The middle of the road seems to be a rather lonely place when it comes to Alberta politics. 

I’m a recent arrival in this province, having celebrated my two-year anniversary earlier this week, so my frame of reference when it comes to the provincial political scene is admittedly limited. Having said that, it wasn't hard to figure out that Alberta leans strongly to the right, evidenced by the combined 80 years of Social Credit and Progressive Conservative rule that was halted in 2015.  

I also recognize that right wingers in Alberta, or at least some of them, are as far right on the political spectrum as any place in the country and that if they can manage to co-exist under one tent, they’re a force that’s hard to deny. Staying united has obviously been a challenge over the past decade, and I’m not so sure the current leadership race will do a whole lot to further that objective. 

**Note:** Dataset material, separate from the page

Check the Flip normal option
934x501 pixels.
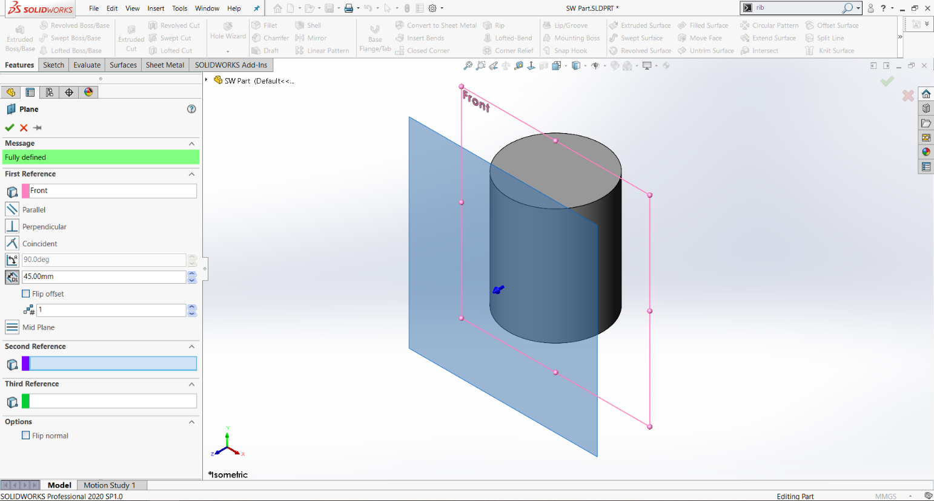(x=25, y=435)
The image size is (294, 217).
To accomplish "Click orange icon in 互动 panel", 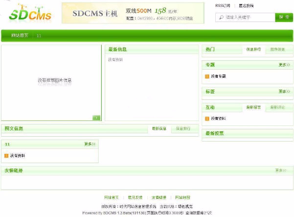I will [207, 119].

A couple of the leading contenders in that race are former Wildrosers so there’s a distinct possibility the governing United Conservative Party could swing further to the right, which has the potential to make some moderates within their ranks uncomfortable. The only viable landing spot — and by that I mean another party that has a realistic chance of winning seats, let alone forming government — for these folks is the NDP, which seems like a significant ideological leap to make. 

The gulf between Rachel Notley and, say, Danielle Smith is, to state the obvious, immense, so it surprises me there isn’t an alternative that falls somewhere in the middle. Yes, I realize there’s an Alberta Party as well as an Alberta Liberal Party, but neither has carved out much of a place in the province’s political landscape. 

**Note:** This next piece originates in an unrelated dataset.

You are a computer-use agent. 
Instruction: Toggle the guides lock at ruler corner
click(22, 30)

The Alberta Liberal Party got less than one per cent of the popular vote in the last provincial election and recently cancelled its leadership contest because nobody wanted the job. The Alberta Party seems to be in a bit better position, having received nine per cent of the vote in 2019, but it also failed to win a seat and doesn’t seem to hold much of a place in public consciousness. 

Perhaps the outcome of the United Conservative leadership contest will change that, particularly if a significant number of moderates are in search of a new home, but it's hard to see that materially changing the fortunes of either middle ground party, although it’s not an impossibility.  

I might be dating myself here, but I remember the 1991 B.C. election when a third party emerged out of nowhere to claim official opposition status, buoyed by the fact that many voters could no longer support the governing Socreds but couldn’t bring themselves to vote NDP. The right-of-centre riding where I lived elected a member of that upstart party, a candidate who entered the race with less than three weeks to go and had such a small campaign team his victory party was in his living room.  

Nine months is an eternity in politics, so much could happen before Alberta voters go to the polls. It’s long enough, in fact, to make the middle of the road a little busier.